START Listed records

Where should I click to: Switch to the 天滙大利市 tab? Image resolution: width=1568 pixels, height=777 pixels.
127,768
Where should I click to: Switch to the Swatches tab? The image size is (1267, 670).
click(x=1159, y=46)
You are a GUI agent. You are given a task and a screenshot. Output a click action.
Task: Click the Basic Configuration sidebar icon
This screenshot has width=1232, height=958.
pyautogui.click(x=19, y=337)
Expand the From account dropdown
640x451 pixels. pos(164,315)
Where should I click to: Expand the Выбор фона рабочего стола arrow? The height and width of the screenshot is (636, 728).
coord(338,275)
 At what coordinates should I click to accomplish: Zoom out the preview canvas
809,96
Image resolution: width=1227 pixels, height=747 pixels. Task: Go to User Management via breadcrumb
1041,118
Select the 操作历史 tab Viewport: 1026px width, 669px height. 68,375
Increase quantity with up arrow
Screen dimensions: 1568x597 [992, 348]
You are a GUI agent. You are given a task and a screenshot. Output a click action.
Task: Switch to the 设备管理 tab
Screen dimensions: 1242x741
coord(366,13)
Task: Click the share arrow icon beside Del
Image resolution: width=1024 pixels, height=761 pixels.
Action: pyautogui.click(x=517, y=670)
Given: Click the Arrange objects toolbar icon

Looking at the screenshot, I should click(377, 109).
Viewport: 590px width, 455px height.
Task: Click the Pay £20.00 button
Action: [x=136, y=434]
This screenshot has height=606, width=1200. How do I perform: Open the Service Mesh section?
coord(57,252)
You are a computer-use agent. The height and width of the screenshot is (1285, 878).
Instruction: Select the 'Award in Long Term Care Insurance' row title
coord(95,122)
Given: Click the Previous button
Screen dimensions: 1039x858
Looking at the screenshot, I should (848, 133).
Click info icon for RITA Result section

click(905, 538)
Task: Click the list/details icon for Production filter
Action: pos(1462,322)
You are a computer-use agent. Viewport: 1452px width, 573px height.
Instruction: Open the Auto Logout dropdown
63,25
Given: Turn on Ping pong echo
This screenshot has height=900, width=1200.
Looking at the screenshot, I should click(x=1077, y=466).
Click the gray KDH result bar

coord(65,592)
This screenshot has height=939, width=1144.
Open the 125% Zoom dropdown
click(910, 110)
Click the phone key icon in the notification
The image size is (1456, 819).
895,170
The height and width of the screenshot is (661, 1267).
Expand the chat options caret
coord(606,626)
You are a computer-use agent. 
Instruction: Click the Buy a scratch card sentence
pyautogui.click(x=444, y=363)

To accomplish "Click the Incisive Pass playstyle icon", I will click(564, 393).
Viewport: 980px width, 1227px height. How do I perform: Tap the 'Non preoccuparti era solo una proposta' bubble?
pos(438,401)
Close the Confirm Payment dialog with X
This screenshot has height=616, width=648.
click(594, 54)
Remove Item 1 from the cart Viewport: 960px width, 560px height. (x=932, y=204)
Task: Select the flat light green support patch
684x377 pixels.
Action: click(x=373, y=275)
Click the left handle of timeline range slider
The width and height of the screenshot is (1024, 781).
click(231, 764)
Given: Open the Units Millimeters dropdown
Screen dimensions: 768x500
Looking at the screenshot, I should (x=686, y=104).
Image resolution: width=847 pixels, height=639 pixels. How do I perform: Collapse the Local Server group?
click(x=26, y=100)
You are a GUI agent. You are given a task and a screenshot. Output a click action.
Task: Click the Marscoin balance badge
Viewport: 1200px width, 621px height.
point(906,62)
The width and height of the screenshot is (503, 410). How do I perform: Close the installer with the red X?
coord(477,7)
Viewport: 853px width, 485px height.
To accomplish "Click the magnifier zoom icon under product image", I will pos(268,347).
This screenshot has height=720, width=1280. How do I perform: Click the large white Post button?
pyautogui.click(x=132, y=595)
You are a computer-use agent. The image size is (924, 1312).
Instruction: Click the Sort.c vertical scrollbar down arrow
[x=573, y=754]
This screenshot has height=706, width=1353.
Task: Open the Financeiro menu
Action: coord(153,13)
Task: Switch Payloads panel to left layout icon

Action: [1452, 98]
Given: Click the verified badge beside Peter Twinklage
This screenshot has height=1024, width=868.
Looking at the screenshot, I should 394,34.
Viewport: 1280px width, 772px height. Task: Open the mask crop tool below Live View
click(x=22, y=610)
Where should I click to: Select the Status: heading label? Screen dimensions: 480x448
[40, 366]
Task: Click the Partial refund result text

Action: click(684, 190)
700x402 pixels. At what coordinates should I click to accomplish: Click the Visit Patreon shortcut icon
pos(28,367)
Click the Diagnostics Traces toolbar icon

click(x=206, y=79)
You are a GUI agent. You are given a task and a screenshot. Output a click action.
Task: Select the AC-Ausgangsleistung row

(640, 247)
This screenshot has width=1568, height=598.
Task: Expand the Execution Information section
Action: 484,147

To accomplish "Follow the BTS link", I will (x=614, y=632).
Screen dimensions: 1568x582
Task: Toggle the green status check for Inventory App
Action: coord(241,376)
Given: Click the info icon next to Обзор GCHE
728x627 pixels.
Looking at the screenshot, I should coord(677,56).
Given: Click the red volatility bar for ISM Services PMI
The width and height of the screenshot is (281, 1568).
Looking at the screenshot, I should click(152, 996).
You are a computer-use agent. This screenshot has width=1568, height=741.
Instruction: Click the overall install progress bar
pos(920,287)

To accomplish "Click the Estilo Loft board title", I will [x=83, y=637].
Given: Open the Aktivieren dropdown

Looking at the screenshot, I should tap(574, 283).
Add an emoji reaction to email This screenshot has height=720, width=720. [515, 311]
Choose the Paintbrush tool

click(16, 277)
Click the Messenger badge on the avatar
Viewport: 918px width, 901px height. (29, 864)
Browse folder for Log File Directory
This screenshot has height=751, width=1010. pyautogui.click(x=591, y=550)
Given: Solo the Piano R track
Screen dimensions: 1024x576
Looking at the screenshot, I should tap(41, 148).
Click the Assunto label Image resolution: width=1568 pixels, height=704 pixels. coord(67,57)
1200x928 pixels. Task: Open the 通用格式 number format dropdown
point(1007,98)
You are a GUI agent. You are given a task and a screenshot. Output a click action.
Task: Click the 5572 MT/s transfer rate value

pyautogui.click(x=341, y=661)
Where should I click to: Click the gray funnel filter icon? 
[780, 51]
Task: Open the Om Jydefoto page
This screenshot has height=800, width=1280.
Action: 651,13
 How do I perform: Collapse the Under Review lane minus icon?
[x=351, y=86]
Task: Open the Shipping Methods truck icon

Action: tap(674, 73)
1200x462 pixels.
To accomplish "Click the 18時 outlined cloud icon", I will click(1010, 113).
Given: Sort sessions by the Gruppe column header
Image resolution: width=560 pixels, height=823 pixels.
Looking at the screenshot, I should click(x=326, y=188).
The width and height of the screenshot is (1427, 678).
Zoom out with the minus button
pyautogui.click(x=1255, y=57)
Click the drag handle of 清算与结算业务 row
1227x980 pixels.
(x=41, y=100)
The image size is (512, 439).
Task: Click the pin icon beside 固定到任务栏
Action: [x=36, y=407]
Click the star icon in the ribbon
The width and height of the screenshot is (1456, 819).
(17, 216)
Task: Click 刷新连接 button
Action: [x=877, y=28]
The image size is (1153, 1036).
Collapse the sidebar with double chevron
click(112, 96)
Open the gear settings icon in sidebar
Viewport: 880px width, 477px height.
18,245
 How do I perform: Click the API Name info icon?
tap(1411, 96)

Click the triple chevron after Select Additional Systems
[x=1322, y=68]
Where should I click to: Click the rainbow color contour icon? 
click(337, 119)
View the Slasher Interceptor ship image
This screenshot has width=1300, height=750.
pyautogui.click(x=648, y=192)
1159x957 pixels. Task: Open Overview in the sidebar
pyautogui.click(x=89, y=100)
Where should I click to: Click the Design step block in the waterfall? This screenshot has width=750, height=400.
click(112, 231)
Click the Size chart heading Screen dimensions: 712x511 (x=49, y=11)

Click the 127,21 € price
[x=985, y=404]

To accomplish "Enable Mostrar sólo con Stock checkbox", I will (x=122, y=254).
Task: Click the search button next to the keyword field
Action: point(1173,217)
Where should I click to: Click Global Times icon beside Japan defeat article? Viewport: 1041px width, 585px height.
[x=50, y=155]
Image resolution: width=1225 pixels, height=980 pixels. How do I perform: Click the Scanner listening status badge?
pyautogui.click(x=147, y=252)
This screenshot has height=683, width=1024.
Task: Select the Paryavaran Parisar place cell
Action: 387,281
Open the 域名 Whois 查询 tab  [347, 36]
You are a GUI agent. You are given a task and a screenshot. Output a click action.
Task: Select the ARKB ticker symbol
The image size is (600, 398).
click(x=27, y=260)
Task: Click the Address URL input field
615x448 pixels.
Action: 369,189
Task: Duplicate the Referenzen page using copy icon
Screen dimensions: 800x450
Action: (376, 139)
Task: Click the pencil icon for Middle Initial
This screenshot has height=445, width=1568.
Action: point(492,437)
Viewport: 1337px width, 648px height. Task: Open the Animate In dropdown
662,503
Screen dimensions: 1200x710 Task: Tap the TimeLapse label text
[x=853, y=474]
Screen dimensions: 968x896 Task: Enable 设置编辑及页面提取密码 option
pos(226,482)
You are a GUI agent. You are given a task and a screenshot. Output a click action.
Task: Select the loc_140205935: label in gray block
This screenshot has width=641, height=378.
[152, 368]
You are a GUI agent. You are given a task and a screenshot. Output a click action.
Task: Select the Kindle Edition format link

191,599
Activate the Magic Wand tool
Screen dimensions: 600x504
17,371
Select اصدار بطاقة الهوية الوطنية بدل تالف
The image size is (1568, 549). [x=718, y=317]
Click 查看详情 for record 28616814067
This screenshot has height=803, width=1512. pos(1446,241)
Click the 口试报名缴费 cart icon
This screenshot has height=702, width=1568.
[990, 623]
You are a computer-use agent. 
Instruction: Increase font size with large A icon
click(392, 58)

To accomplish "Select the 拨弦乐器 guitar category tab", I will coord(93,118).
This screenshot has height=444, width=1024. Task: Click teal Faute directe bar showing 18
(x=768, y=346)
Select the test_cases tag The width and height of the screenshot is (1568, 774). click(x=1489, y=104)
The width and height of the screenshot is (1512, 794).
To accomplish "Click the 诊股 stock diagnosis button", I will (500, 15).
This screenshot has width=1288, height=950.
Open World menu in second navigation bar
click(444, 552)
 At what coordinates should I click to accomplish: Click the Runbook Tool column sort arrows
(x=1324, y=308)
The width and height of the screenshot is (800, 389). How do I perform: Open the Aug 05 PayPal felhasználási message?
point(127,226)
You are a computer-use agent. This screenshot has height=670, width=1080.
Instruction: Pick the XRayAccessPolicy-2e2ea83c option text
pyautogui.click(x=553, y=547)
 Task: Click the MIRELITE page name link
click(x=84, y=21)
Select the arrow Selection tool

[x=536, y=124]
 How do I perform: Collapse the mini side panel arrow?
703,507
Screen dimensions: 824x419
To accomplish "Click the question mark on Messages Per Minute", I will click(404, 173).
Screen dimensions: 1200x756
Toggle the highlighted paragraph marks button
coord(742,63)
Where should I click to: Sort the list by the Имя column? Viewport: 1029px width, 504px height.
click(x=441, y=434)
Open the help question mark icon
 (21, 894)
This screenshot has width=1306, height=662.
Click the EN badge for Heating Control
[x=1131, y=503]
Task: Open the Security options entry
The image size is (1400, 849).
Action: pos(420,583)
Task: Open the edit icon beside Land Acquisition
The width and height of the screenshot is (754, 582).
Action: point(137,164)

END Listed records

How to complete this task: Read through the entries above and copy each line that has the string "handle" in it.

Answer to the exercise:
Click the left handle of timeline range slider
Click the drag handle of 清算与结算业务 row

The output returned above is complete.